* [TO-DO ITEM]: Continue the forum thread about big-game tag money and deer management, starting after its last sentence.

Don't hold your breath yote, he has NO answers just accusations. :?


----------



## 10000ft. (Oct 29, 2007)

Pro and Yote,

I am ignorant on facts and numbers when it comes to high dollar tag money and where and how much actually hits the ground. As I'm ignorant to groups like Finn pointed out and what things they have achieved without selling public tags. Neither of you commented on Finns post and I thought for sure you would.


----------



## SteepNDeep (Sep 11, 2007)

You two are real clowns. I didn't say it didn't take money. I said that the statement that having deer takes money is false. Deer don't give a rats about money or the new politics of hunting for tags. They eat, sleep, breed, evade predators, all without money or your help or say so.

The management system takes money. That is all that I was saying. There is a big difference as we can affect the way things are managed. You know that better than I do as you are constantly trying to manipulate what used to be wild game management into high opportunity management. You would like us to think that big game money tags are a necessity to the basic process. They aren't.

* [MATERIAL SUPPLIED]:

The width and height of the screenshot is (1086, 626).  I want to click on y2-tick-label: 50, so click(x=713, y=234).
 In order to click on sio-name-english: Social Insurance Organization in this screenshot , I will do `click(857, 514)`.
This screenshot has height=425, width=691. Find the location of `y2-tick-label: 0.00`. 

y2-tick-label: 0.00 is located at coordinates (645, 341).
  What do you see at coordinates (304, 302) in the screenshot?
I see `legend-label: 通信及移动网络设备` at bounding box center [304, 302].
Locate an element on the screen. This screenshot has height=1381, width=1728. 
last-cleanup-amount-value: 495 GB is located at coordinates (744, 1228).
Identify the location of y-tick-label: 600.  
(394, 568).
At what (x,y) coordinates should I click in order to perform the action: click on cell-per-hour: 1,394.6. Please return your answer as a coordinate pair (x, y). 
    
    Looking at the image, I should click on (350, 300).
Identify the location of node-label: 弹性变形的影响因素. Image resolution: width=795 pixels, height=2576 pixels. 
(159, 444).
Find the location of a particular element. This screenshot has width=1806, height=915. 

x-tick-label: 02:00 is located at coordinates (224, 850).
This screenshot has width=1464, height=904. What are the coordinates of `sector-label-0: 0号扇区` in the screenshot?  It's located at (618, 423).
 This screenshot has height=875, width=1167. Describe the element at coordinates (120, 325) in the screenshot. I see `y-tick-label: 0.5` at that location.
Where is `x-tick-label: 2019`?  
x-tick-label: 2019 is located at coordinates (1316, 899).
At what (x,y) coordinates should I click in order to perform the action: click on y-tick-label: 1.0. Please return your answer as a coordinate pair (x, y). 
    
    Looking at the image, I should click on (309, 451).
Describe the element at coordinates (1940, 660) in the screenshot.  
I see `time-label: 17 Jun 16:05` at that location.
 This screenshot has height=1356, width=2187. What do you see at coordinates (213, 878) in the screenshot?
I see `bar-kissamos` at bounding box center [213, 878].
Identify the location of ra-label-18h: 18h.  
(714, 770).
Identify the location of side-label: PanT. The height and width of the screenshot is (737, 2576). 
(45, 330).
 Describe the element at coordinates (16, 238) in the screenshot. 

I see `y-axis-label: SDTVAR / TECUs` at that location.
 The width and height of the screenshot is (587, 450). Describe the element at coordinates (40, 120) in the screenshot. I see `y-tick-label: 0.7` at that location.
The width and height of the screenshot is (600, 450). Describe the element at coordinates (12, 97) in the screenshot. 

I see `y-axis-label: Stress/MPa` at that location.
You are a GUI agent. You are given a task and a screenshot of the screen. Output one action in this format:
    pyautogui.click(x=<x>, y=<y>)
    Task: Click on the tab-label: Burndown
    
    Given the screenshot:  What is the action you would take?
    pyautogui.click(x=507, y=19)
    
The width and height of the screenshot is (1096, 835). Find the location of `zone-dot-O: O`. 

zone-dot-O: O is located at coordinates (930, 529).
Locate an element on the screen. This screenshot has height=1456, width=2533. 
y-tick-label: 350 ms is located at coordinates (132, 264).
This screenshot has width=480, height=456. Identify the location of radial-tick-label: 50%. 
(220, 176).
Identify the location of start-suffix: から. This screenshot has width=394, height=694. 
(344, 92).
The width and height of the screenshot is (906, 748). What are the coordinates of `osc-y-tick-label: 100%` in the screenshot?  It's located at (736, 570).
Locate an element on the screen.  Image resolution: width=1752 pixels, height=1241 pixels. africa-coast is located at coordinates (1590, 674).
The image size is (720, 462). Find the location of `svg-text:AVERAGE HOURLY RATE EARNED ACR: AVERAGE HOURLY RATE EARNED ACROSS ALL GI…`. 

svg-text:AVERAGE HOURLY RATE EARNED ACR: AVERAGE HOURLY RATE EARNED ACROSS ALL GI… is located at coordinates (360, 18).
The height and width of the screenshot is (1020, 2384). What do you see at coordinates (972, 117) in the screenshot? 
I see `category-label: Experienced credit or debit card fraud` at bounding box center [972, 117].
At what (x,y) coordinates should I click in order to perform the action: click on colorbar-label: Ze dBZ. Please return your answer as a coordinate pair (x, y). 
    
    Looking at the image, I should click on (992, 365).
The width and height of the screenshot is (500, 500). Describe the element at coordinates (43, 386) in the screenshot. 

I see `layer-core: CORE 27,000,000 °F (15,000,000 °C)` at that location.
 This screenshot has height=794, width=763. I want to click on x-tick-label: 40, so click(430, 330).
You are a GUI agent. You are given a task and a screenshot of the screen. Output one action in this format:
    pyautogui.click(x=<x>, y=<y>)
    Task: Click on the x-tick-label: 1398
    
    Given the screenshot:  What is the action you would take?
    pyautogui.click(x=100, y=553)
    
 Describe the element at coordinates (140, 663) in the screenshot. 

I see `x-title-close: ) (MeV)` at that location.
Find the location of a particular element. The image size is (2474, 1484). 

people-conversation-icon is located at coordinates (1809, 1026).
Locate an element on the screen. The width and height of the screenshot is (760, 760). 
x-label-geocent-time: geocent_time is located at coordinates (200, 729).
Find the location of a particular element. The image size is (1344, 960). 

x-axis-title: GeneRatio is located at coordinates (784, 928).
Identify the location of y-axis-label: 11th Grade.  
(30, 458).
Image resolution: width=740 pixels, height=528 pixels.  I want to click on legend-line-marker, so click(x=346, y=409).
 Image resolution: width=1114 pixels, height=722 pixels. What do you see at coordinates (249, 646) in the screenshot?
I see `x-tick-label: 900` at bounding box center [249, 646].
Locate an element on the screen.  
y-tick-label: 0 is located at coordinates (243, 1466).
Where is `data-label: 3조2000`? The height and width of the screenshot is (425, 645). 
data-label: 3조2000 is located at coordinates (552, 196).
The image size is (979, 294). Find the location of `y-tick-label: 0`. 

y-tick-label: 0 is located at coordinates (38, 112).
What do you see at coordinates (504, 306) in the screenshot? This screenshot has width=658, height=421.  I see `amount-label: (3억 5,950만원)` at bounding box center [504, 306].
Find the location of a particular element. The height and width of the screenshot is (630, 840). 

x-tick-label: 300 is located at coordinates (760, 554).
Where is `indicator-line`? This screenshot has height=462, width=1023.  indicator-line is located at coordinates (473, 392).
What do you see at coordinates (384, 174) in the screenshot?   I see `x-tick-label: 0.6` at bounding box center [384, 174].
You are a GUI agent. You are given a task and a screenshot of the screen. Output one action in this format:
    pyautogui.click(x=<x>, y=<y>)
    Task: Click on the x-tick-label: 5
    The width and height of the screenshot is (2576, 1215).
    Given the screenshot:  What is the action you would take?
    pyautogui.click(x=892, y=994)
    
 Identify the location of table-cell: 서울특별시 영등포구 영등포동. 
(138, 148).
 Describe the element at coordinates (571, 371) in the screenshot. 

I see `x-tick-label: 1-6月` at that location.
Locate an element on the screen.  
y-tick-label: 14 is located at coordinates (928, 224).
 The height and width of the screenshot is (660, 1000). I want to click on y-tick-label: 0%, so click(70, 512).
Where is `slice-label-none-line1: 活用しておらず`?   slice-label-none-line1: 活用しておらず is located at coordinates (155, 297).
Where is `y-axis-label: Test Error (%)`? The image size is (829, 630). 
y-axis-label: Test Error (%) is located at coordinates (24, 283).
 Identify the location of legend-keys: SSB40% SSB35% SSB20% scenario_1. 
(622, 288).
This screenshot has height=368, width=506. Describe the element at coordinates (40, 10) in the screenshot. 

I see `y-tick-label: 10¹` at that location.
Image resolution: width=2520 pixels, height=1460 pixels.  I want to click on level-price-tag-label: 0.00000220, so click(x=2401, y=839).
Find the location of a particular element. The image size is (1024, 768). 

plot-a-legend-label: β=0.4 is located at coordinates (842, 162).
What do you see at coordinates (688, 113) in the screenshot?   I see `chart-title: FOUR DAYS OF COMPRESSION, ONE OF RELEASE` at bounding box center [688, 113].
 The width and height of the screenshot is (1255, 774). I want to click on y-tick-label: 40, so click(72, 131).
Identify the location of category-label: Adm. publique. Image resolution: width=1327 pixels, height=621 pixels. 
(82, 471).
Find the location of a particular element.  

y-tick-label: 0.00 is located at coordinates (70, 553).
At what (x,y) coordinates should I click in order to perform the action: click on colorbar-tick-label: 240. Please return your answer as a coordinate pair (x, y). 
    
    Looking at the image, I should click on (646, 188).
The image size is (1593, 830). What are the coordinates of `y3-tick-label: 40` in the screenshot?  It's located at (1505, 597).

* [OUTPUT BELOW]:
Coming out of a drought and mild winters - with the exception of last- has had a greater impact than all of your combined big money efforts.

You guys going to make it rain next? My lawn is looking kind of tired. I'd also like to know that you at least registered Finn's post about the Nature Conservancy.


----------



## coyoteslayer (Sep 10, 2007)

> You two are real clowns. I didn't say it didn't take money. I said that the statement that having deer takes money is false. Deer don't give a rats about money or the new politics of hunting for tags. They eat, sleep, breed, evade predators, all without money or your help or say so.


In order to have deer then you need to have deer habitat. If the piece of land isnt suitable for deer habitat then it costs money to restore this habitat.

Example: cutting cedar trees and replanting sagebrush, bitter brush and other browse plants. Cedar trees choke out browse plants that deer eat because they soak up all the water. In the early 50s and 60s then they chained large sections of land to remove the cedar trees. The deer population exploded because sage brush could grow again in those areas. It cost money to buy pieces of land from landowners so that land isnt developed into housing.

SteepNDeep Im not sure you understand the whole concept from your post above. Restoring habitats costs MONEY.


----------



## drifter (Feb 19, 2008)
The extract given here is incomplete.